A single number is required: how many lines below include the string "with".

-- Opening Marker --

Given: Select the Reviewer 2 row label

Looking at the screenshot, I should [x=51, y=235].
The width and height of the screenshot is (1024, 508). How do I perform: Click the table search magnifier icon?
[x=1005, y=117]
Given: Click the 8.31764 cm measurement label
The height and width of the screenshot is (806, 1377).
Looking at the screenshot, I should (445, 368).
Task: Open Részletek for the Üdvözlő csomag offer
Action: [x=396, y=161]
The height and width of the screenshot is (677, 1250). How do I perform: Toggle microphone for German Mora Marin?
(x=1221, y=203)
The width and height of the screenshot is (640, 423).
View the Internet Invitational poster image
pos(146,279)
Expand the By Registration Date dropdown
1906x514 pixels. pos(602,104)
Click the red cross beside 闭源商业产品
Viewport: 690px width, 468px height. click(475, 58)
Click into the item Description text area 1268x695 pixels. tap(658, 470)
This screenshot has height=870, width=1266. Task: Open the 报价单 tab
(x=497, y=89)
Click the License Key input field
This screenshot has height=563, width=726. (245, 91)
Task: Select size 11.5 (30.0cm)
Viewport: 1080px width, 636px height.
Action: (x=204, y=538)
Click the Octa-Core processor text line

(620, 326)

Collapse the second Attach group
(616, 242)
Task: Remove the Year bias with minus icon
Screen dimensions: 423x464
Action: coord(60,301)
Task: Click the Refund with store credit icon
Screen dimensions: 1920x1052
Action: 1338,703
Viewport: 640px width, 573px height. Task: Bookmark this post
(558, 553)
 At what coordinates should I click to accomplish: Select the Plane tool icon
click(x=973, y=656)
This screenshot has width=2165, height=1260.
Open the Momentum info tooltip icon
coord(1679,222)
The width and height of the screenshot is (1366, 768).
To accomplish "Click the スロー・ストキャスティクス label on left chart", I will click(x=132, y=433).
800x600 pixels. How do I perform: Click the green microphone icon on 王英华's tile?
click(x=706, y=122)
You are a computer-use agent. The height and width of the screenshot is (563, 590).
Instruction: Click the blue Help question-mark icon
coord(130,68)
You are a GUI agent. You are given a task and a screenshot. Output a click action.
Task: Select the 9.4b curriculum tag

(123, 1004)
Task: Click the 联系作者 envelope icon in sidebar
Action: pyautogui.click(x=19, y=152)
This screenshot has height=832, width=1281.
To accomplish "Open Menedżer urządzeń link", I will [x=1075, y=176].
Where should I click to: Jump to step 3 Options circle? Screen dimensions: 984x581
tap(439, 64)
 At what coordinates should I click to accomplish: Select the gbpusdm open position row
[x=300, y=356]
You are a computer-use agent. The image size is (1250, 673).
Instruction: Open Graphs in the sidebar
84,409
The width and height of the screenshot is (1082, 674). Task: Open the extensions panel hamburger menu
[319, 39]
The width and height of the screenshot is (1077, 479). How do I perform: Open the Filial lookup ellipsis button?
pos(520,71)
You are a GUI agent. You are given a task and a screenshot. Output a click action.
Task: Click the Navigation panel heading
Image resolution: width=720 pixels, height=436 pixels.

-- Closing Marker --

- Output for this task: 2